EBMに基づく尿失禁診療ガイドライン
I 尿失禁診療ガイドラインの概要 |
1. なぜ、尿失禁の診療標準化と診療ガイドラインが求められるか
尿失禁は「不随意に尿が漏れる状態」で、ICS(International Continence Society ; 国際尿禁制学会)において、病的な尿失禁は「社会的、衛生的に問題となるような客観的な漏れを認める状態」と定義されている。尿失禁は、健康女性にみられる軽微なものから高齢者にみられる痴呆に伴う尿失禁まで幅広い病態を包括しており、患者のみならず介護者の日常生活の質(QOL)にも大きな影響を及ぼすものといえる。適切な管理が行われれば深刻な状態に至ることはないが、典型的なQOL疾患といえる女性尿失禁では、個人の社会・生活環境によりQOLへの影響は大きく異なり、尿失禁の重症度ならびに治療に対するニーズは、尿失禁を経験した個人の考えに大きく依存している。尿失禁自体が個人の尊厳に関わり、他人に容易に相談できない悩みであることに加えて、どの医療機関や診療科を受診すべきかわからないなどの理由から、適切な施療の恩恵を受けていない人が多数存在することが近年明らかにされてきた。
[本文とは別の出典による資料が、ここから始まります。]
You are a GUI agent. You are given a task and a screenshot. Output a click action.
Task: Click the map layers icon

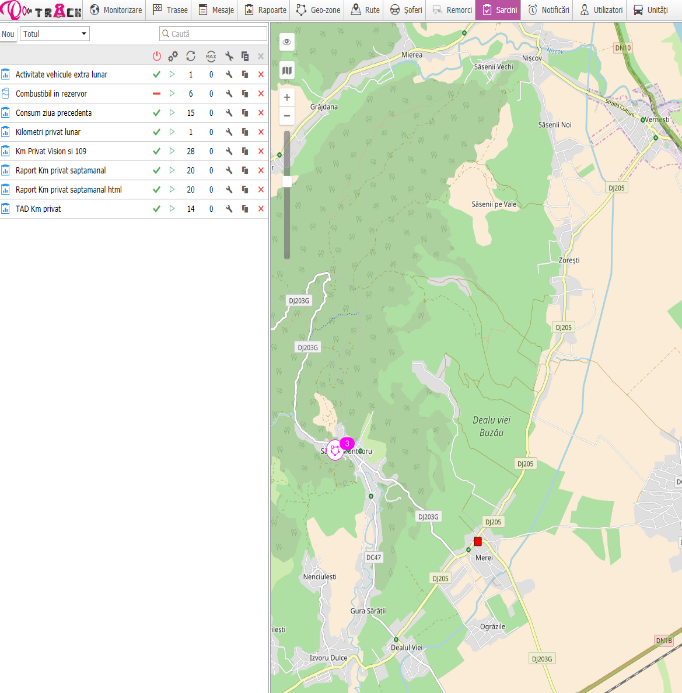click(287, 71)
これらのことから、尿失禁の診断と治療については、社会的な啓発と第一線の医師の果たす役割が重要であるといえるが、尿失禁に対する診療自体にエビデンスとして確立したものは少なく、尿失禁の診療標準化は他疾患に比べて困難な要素が多いのも事実であることが明らかになってきた。なかでも、尿失禁の診療においては、その重症度を的確に反映する客観的なパラメータが少ないことに加えて、エビデンスに裏づけされた有効な治療方法も少なかったことが、重症度に基づいた治療指針の的確な提示を困難にした側面といえる。近年、尿失禁の診療が注目を浴びているが、その背景には、(1) 尿失禁に関与する膀胱・尿道ならびに骨盤底筋肉群などの解剖・生理機能の解明が進んだこと、(2) 尿失禁に病悩する潜在的な患者が多いことが種々の調査により明らかになったこと、(3) 抗コリン剤などの有効な薬剤が開発されたこと、(4) これらの成果に立脚した尿失禁の診断法と観血的な治療が普及しはじめたこと、(5) 尿失禁に対する認識が泌尿器科医や婦人科医などに高まり、尿失禁診療に参入する医師が増加したこと、などがあげられる。尿失禁に対する診断と治療は、このような背景を基に発展してきたが、診療パターン自体は標準化されるには至っていなかった。